#### What needs to be done
Skip the images. Copy the records exactly as written.

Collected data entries
^^^^^^^^
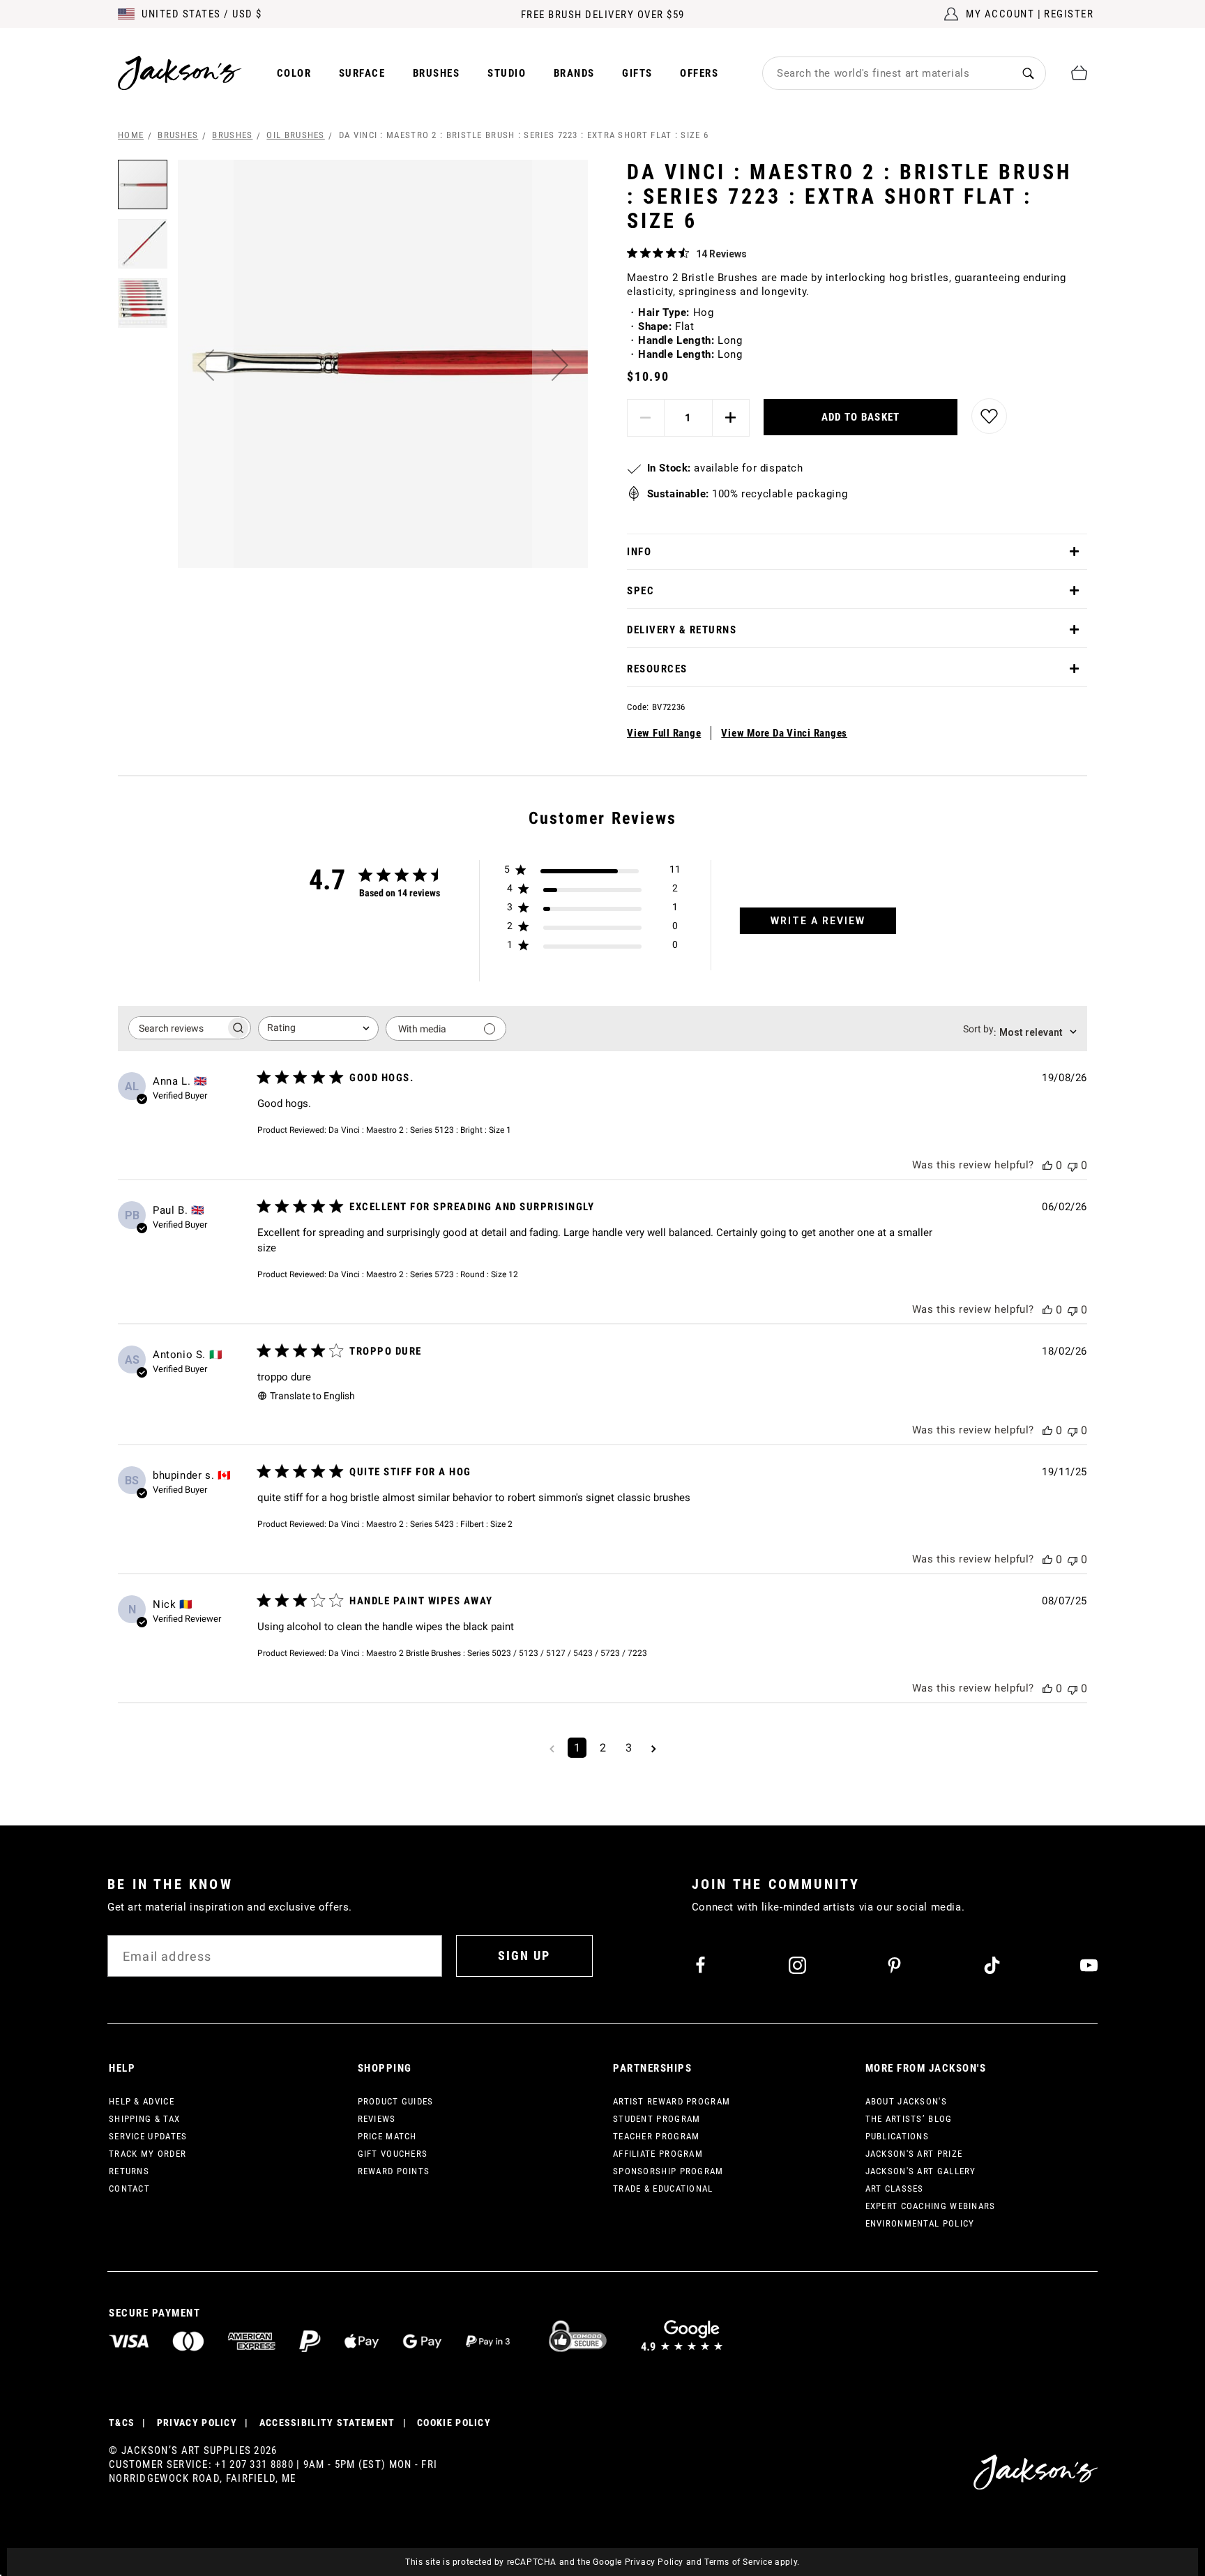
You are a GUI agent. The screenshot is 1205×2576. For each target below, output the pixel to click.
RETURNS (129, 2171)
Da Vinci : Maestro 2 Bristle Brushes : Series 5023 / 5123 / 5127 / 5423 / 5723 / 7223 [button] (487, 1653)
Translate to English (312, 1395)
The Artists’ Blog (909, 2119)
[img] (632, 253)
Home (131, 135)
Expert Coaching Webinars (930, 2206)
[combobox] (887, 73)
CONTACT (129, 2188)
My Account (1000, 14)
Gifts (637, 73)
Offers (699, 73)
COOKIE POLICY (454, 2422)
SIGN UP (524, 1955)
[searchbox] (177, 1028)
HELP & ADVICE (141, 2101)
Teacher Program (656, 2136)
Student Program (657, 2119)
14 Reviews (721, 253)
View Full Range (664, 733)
^^^^^^^^
#### Answer for the task
You are a GUI agent. The screenshot is 1205×2576. For each target below, output the pixel to click.
RETURNS (129, 2171)
Da Vinci : Maestro 2 Bristle Brushes : Series 5023 / 5123 / 5127 / 5423 / 5723 / 7223 [button] (487, 1653)
Translate to English (312, 1395)
The Artists’ Blog (909, 2119)
[img] (632, 253)
Home (131, 135)
Expert Coaching Webinars (930, 2206)
[combobox] (887, 73)
CONTACT (129, 2188)
My Account (1000, 14)
Gifts (637, 73)
Offers (699, 73)
COOKIE POLICY (454, 2422)
SIGN UP (524, 1955)
[searchbox] (177, 1028)
HELP & ADVICE (141, 2101)
Teacher Program (656, 2136)
Student Program (657, 2119)
14 Reviews (721, 253)
View Full Range (664, 733)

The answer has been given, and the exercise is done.